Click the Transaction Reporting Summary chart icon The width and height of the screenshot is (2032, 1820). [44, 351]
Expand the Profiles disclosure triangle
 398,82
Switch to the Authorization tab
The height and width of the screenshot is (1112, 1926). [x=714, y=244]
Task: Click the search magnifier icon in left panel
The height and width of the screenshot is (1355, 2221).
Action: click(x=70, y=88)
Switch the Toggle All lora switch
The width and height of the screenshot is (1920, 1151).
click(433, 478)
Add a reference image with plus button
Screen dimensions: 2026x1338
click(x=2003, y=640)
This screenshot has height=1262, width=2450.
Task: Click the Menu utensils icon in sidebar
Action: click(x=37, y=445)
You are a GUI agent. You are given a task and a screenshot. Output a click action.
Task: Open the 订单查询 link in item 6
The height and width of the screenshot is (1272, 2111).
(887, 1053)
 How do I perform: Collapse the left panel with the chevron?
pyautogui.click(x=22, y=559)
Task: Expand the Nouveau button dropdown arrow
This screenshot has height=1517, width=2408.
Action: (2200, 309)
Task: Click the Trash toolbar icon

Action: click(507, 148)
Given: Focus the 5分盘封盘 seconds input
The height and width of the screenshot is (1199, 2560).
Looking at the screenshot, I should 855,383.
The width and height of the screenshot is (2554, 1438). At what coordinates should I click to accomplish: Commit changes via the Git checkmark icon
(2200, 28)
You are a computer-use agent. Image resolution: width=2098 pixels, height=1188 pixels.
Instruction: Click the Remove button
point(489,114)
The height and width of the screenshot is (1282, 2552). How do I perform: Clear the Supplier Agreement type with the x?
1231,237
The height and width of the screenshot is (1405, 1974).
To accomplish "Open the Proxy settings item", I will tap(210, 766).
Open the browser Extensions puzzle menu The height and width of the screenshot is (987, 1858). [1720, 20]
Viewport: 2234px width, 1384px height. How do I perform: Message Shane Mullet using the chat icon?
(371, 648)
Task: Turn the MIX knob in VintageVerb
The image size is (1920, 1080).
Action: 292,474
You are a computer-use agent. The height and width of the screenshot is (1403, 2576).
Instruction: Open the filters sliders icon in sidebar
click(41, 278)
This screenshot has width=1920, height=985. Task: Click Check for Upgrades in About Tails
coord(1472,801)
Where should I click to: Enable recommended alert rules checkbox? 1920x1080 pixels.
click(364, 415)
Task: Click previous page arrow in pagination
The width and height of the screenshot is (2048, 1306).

* **About this task**: Locate the word "item" in the records and collect each line it appears in.

* **Exercise solution**:
Task: Open the 订单查询 link in item 6
To accomplish "Open the Proxy settings item", I will tap(210, 766).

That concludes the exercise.